La democracia exige reglas claras y, sobre todo, una ciudadanía que no tolere la impunidad
Artículo publicado en El Correo (23/06/2025)

Hay días en que el aire se vuelve espeso, cargado de un bochorno que no se refleja en los grados del termómetro. Es el peso de la decepción, la sombra de una verdad mancillada. Los recientes hallazgos del Informe UCO, que señalan a figuras destacadas de la política española en presuntos actos de corrupción, han sacudido a quienes aún creemos, porque debemos creer a toda costa, en la decencia como pilar de la convivencia. No es solo un escándalo más. Es un golpe directo al corazón de nuestra democracia, un recordatorio de que la verdad, esa brújula que nos distingue como seres humanos capaces de separar el bien del mal, está en peligro.
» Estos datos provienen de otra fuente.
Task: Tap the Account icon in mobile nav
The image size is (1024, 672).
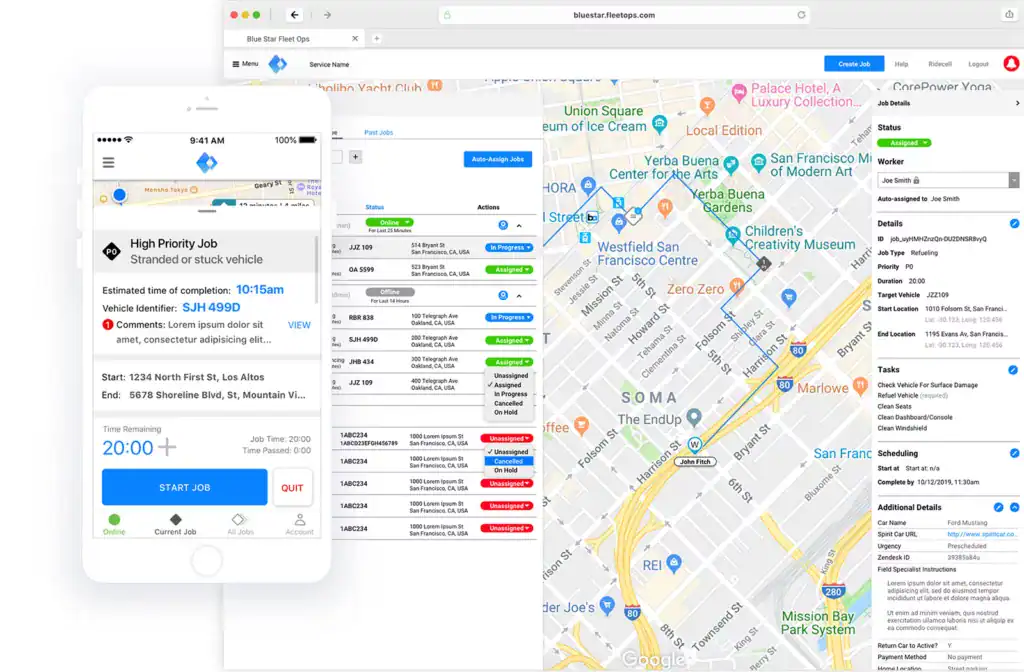Action: click(299, 524)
Hace apenas unas semanas, en estas mismas páginas, se recogía el retroceso de España en el Índice de Percepción de la Corrupción 2024 de Transparency International. Nuestro país, con 56 puntos y en el puesto 46 de 180, se deslizaba hacia un lugar indigno para una democracia europea. Hablábamos entonces de la politización de las instituciones, del estancamiento en las reformas y de una ciudadanía que, sorprendentemente, según se desprendía de las encuestas, no situaba la corrupción entre sus preocupaciones principales. Hoy, sin embargo, el tono debe cambiar. No cabe escribir con la asepsia del analista. Hoy toca hablar como ciudadano, con la indignación contenida de quien ve cómo se resquebraja el pacto social que nos sostiene.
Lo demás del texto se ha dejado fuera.